=== Begin Enclosure ===

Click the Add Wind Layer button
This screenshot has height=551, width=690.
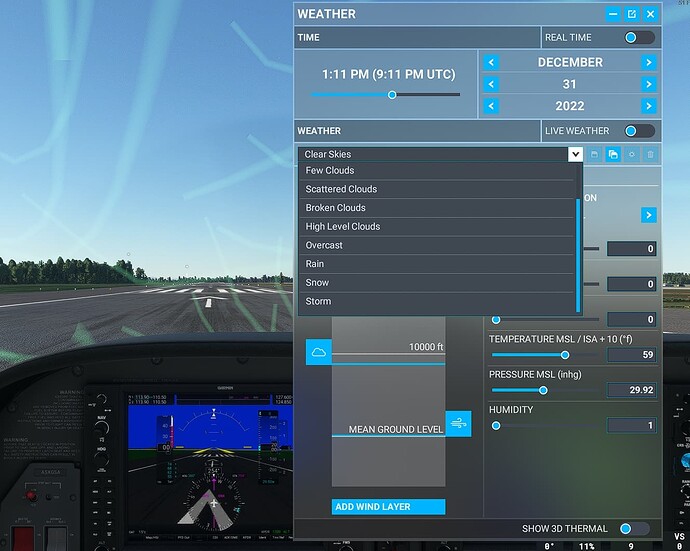[x=388, y=507]
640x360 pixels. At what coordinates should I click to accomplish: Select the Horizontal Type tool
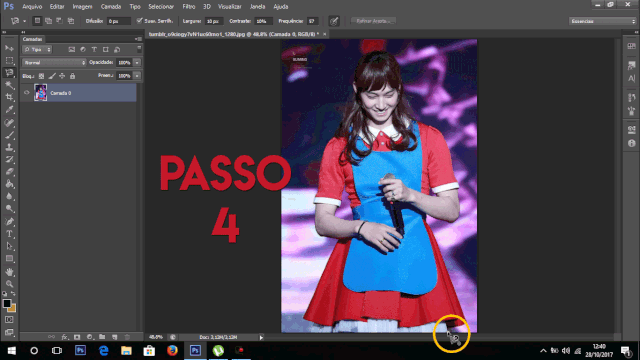click(x=9, y=234)
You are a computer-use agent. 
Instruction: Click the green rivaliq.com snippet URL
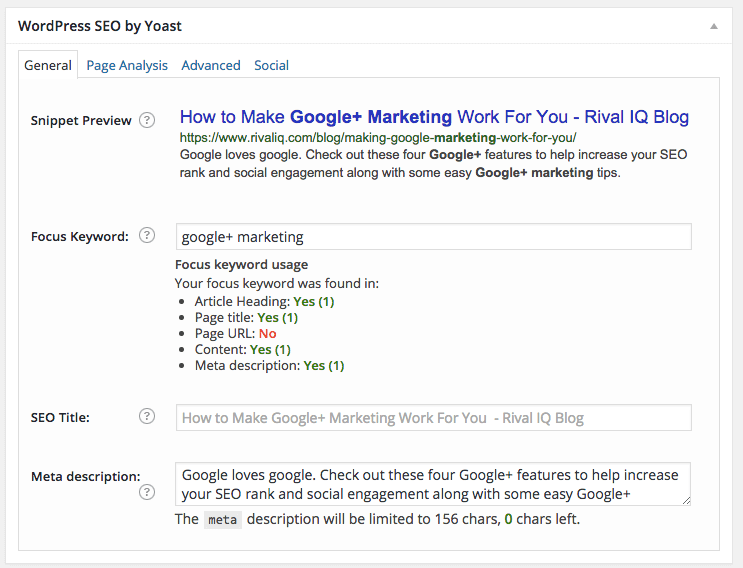click(378, 138)
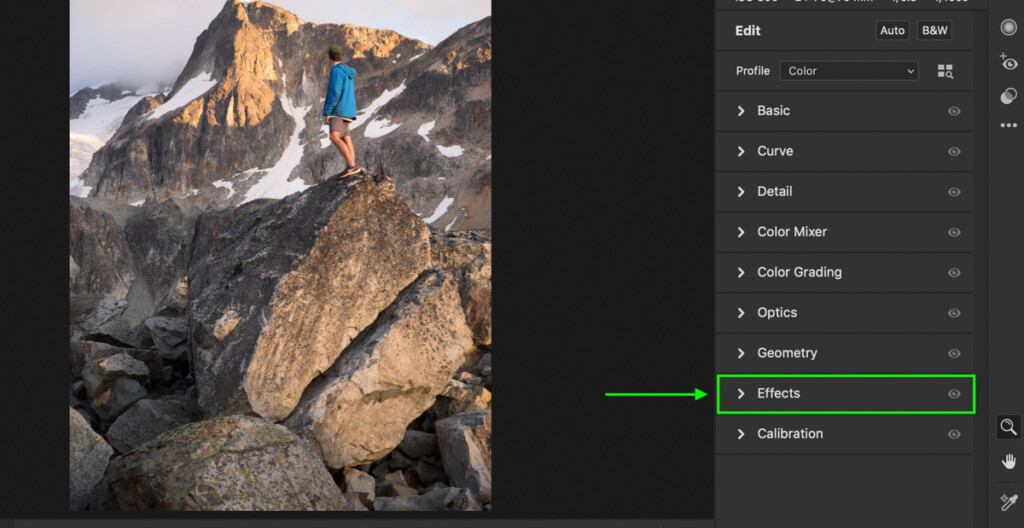Toggle the Detail panel eye icon
Viewport: 1024px width, 528px height.
954,191
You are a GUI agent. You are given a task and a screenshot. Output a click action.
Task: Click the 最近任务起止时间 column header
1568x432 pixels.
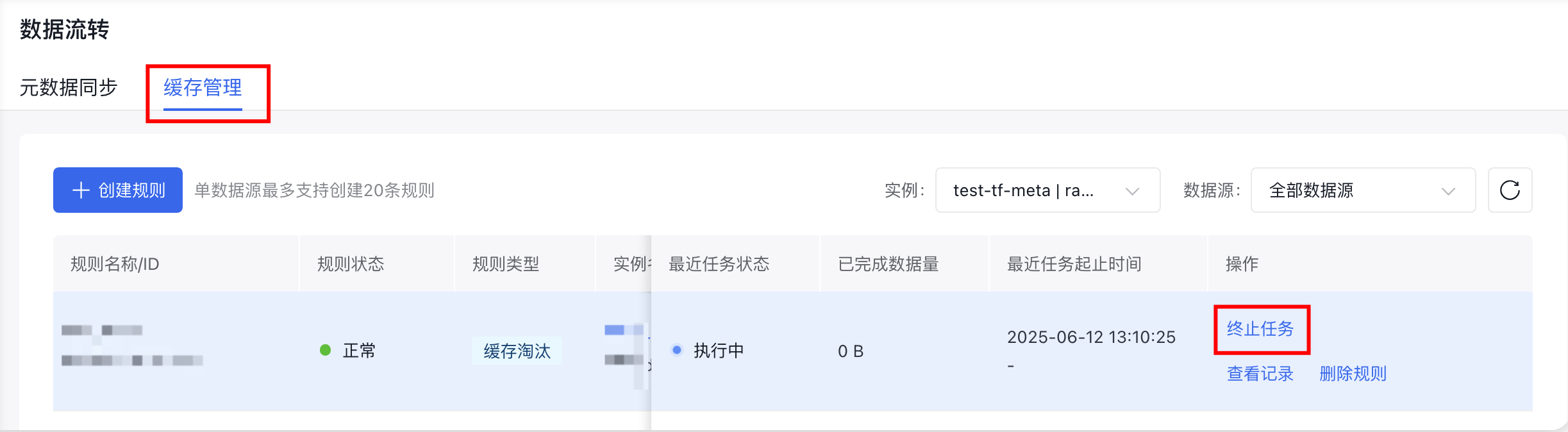tap(1074, 264)
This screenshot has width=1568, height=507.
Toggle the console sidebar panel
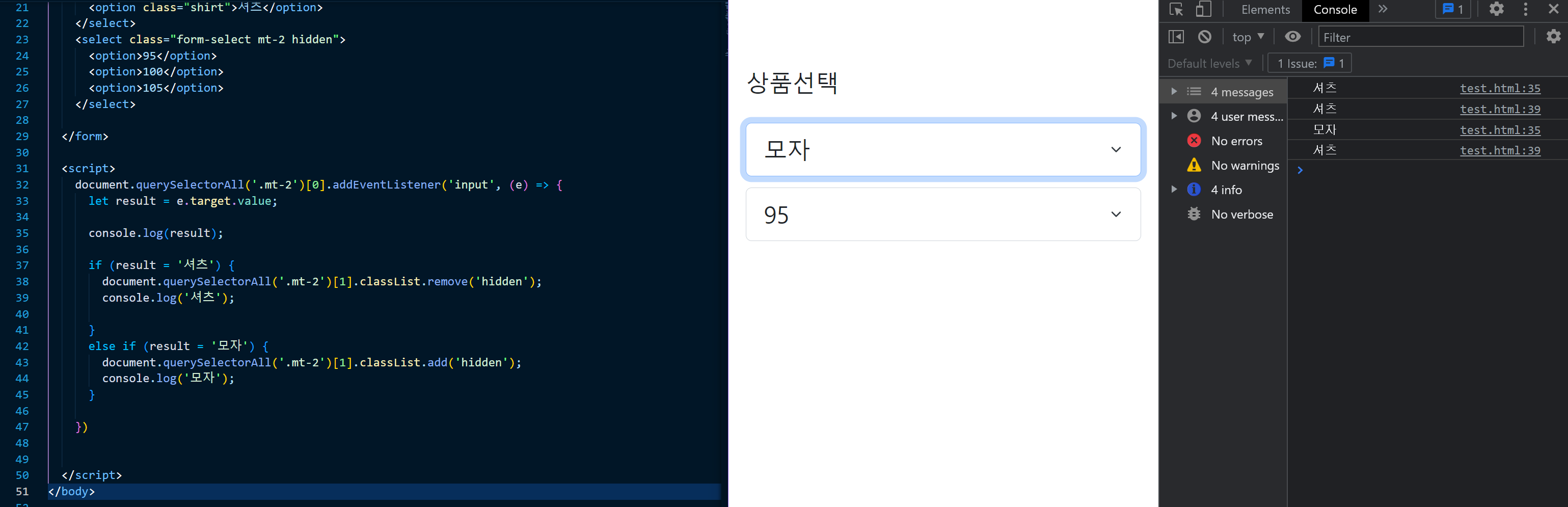(1176, 37)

=== End Enclosure ===

TASK REQUIREMENTS
Leaving out any images, restate every record word for word.

WRITTEN ANSWER
Click the Add Wind Layer button
This screenshot has height=551, width=690.
[x=388, y=507]
640x360 pixels. At what coordinates should I click to accomplish: Select the Horizontal Type tool
click(x=9, y=234)
You are a computer-use agent. 
Instruction: Click the green rivaliq.com snippet URL
click(378, 138)
Toggle the Detail panel eye icon
Viewport: 1024px width, 528px height.
954,191
You are a GUI agent. You are given a task and a screenshot. Output a click action.
Task: Click the 最近任务起止时间 column header
1568x432 pixels.
tap(1074, 264)
This screenshot has width=1568, height=507.
Toggle the console sidebar panel
(1176, 37)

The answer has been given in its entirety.